Question

The moving electron and a proton has same de Broglie wavelength. Show that the electron possesses more energy than carried by the proton.

Answer 1

Let us consider an electron and a photon of the same de Broglie wavelength $\lambda$

Total Energy

Let the electron have a relativistic mass m

Then its momentum =mv =$\frac{h}{\lambda }$ … (1)

Momentum of the photon is also $\frac{h}{\lambda }$, so its effective mass m$\gamma$=$\frac{h}{\lambda c}$…(2)

Since v<c, m> m$\gamma$

Since, E (the total energy) =$Relativistic\times massc2$, it follows that the total energy of the electron is greater than that of the photon, both having the same wavelength.

Kinetic Energy (KE)

In the case of the photon, all its energy is kinetic, which is $\frac{hc}{\lambda }$.

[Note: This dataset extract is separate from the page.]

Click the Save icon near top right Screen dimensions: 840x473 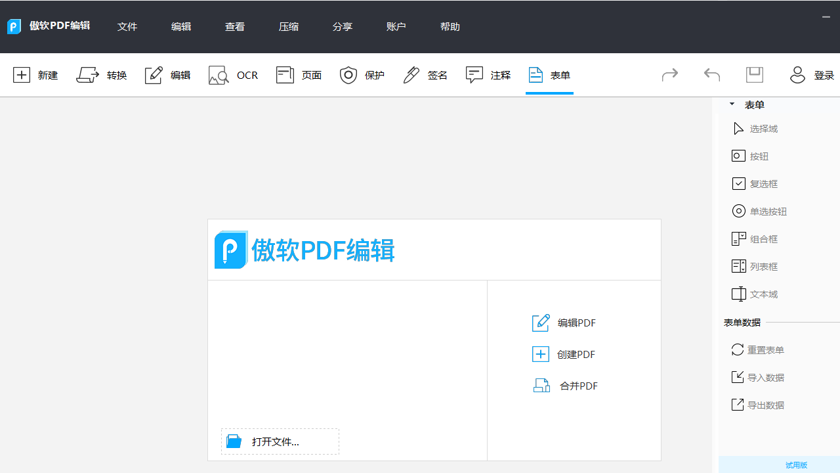(754, 74)

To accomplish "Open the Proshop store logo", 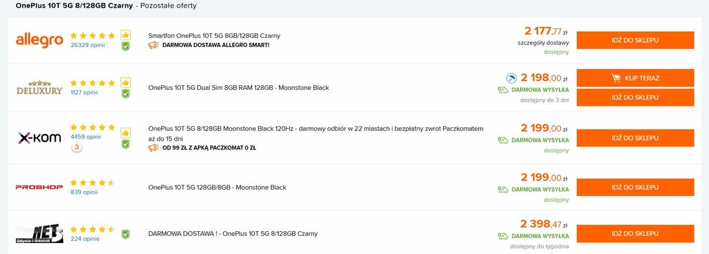I will 39,187.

For the electron, KE = $\frac{p^2}{2m}$

Thus$\frac{KE\left(photon\right)}{KE\left(electron\right)}$ = $\frac{2c}{v}$ (from (1) and (2), which is >1 (since c>v))

Therefore, KE of the photon (which is also the total energy of the photon) is greater than the kinetic energy of the electron, both having the same wavelength.